In the industrial work environment, spinal exoskeletons can assist workers with heavy lifting tasks by reducing the needed muscle activity. However, the requirements for the design and control of such an exoskeleton to optimally support users with different body builds and movement styles are still open research questions. Thus, extensive testing on the human body is needed, requiring a lot of different sophisticated prototypes that subjects can wear for several hours. To facilitate this development process, we use multibody dynamics combined with optimal control to optimize the support profile of an existing prototype and evaluate a new design concept (DC) that includes motors at the hip joint. A dynamic model of the prototype was developed, including its passive elements with torque generation that accounts for potential misalignment. The human-robot interaction was simulated and optimized in an all-at-once approach. The parameters that describe the characteristics of the passive elements (including beam radius, spring pretension, length of the lever arm, radius of profile) and, in the case of DC, the torque profiles of the motors were optimized.
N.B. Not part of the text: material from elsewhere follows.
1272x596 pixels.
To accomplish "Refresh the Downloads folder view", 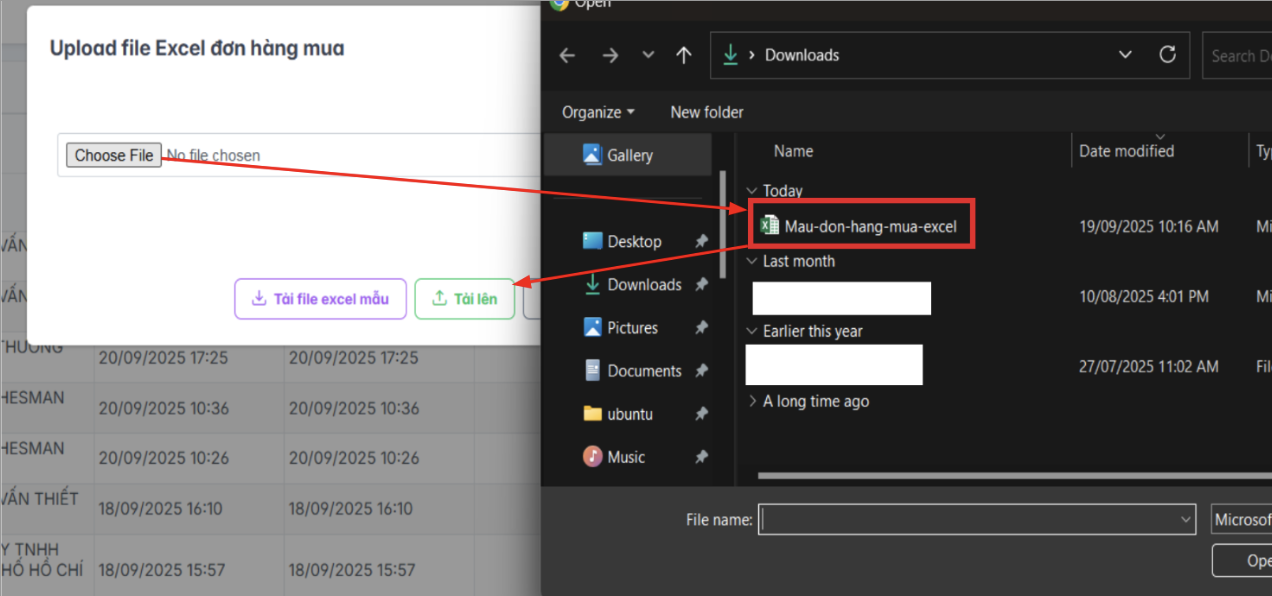I will coord(1168,55).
Limits on interaction forces ensured that the exoskeleton remains comfortable to wear. Simulations without the exoskeleton allowed comparing the user’s actuation concerning joint moment and muscle activation. Our results agree well with experimental data using the prototype, making it a useful tool to optimize exoskeleton design and support and evaluate the effect of different actuation systems, mass distributions, and comfort requirements.